As with any massive data source, the Stooq.com historical security price and volume data has some issues. This tip addresses one of these issues. For company stock securities, all date rows seem to be populated with price and volume data. On the other hand, exchange traded fund securities often, but not always, seem to be missing data for the row with a date of 2011-02-17. In the context of this tip, the missing row for Close column values can be estimated as the average of the Close column values for 2011-02-16 and 2011-02-18. If you have a better method for estimating missing values, then you should use that approach instead.
The following script excerpt is meant to be invoked immediately after the preceding script excerpt. The T-SQL is to verify which symbols have missing date values relative to the AAPL ticker. First, the script confirms that the AAPL ticker has a date row that is missing from the SPY ticker. The missing date row in this case is 2011-02-17. Second, any ticker which has a missing row for 2011-02-17 has its close value estimated as the average of Close column values for 2011-02-16 and 2011-02-18. The code segment confirms the operation of the update for the dbo.performance_for_chart table by displaying the count of the rows before and after the update of the dbo.performance_for_chart table.
-- display count of rows by ticker -- confirms etf time series are missing row for one date select ticker, count(* ) performance_row_count_for_ticker from dbo.performance_for_chart group by ticker order by ticker -- dates in apple not in spy (and many other etf symbols) -- confirms 2011-02-17 is the missing date from etf time series select [date] apple_dates from dbo.performance_for_chart where ticker ='AAPL' except select [date] spy_dates from dbo.performance_for_chart where ticker = 'SPY' -- insert missing time series value into symbols that are not -- AAPL,GOOGL,MSFT,QQQ insert into dbo.performance_for_chart (ticker, [date], [close]) -- estimate for missing close value in etf time series -- distinct operator is to remove from results set duplicate -- averages based on rows for 2011-02-16 and 2011-02-18 select distinct ticker ,'2011-02-17' [date] ,avg([close]) over(partition by ticker) [estimate_for_missing_close] from performance_for_chart where [date] in ('2011-02-16','2011-02-18') and ticker not in ('AAPL','GOOGL','MSFT','QQQ') -- display count of rows by ticker -- confirms fix of missing date for selected etf time series select ticker, count(* ) performance_row_count_for_ticker from dbo.performance_for_chart group by ticker order by ticker
The following screen shot displays the results set for the preceding script. Notice there are three windowpanes in the Results tab.

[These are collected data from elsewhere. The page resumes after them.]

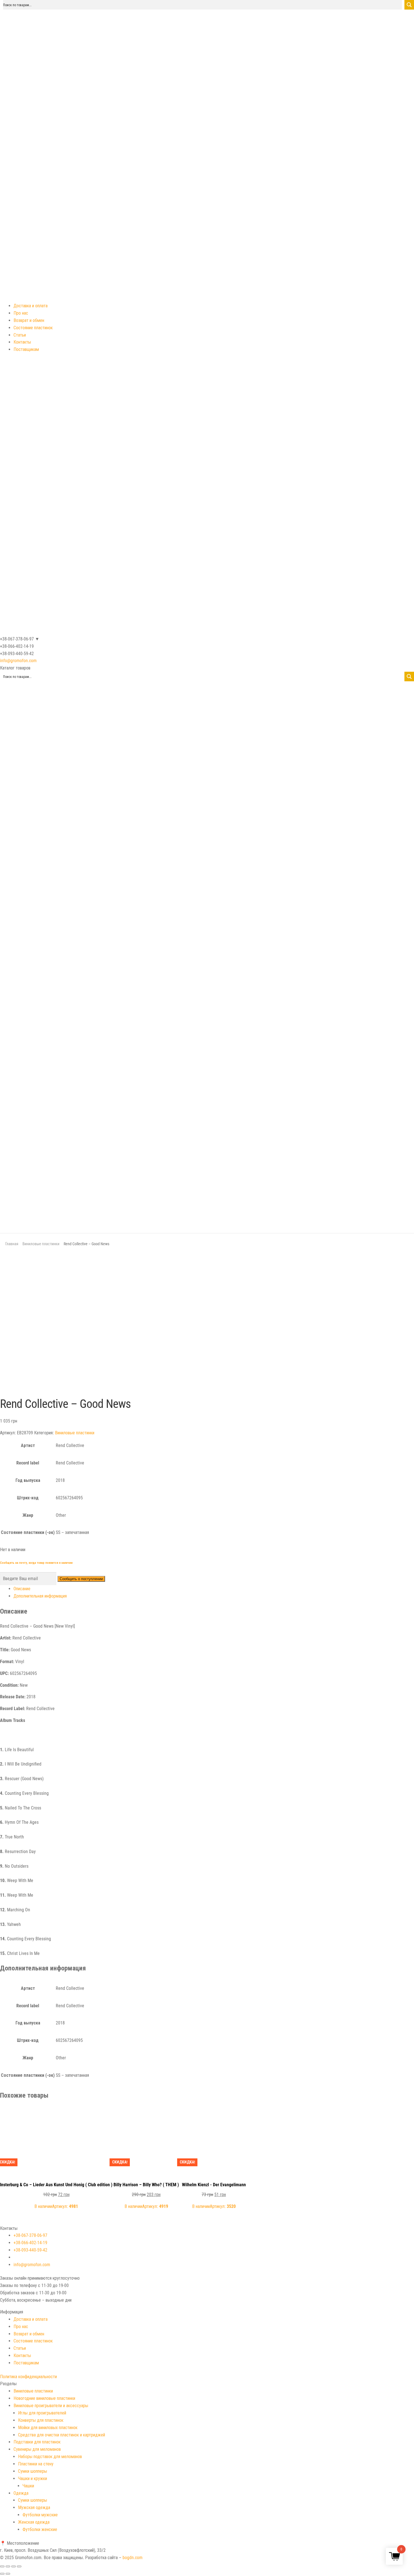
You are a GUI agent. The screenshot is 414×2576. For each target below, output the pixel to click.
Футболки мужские (40, 2514)
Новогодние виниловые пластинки (44, 2398)
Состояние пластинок (33, 327)
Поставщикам (26, 349)
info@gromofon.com (18, 660)
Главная (11, 1244)
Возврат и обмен (29, 320)
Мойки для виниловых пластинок (47, 2427)
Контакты (22, 342)
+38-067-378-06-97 (30, 2235)
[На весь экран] (13, 2566)
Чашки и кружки (32, 2478)
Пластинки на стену (36, 2464)
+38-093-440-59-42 (30, 2250)
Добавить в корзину (56, 2112)
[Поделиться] (8, 2566)
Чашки (28, 2485)
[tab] (214, 1588)
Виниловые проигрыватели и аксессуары (51, 2405)
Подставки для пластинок (37, 2442)
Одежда (21, 2493)
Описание (22, 1588)
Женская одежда (34, 2522)
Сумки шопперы (32, 2471)
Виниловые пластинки (41, 1244)
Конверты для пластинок (40, 2420)
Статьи (20, 335)
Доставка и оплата (31, 305)
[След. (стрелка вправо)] (8, 2574)
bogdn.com (133, 2557)
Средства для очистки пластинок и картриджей (61, 2435)
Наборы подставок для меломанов (50, 2456)
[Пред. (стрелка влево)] (2, 2574)
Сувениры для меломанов (37, 2449)
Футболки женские (40, 2529)
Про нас (21, 313)
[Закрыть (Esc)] (2, 2566)
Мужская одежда (34, 2507)
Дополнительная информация (40, 1596)
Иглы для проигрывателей (42, 2413)
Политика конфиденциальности (28, 2376)
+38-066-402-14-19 (30, 2242)
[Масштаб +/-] (19, 2566)
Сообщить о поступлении (81, 1579)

- The first pane displays the count of rows by security symbol before any
processing for missing date rows. This pane shows several symbols with
a count of 2641 and other rows with a count of 2640 rows. The security
symbol of MARA has a different row count than either 2641 or 2640.
- AAPL, GOOGL, and MSFT are each symbols for companies – respectively, Apple, Alphabet, and Microsoft. Additionally, QQQ is a symbol for the NASDAQ composite exchange traded fund. All four of these symbols have 2641 rows.
- All the remaining symbols, except for MARA, have row counts of 2640.
- The MARA symbol is for a company stock, but the company did not become active in the Stooq.com historical data until after the first trading date in 2011. Therefore, the MARA symbol has just 1744 rows. These rows are for the dates since MARA became active as far as the daily buying and selling of shares.
- The second pane shows a date of 2011-02-17. Recall that this is the date for which many exchange traded funds have missing data.
- The third pane displays the row counts after the update for the missing
date row. Notice that there are just two row count values.
- 2641 is for the count of rows after symbols with a missing value for 2011-02-17 are fixed as well as those symbols for which a fix was not required.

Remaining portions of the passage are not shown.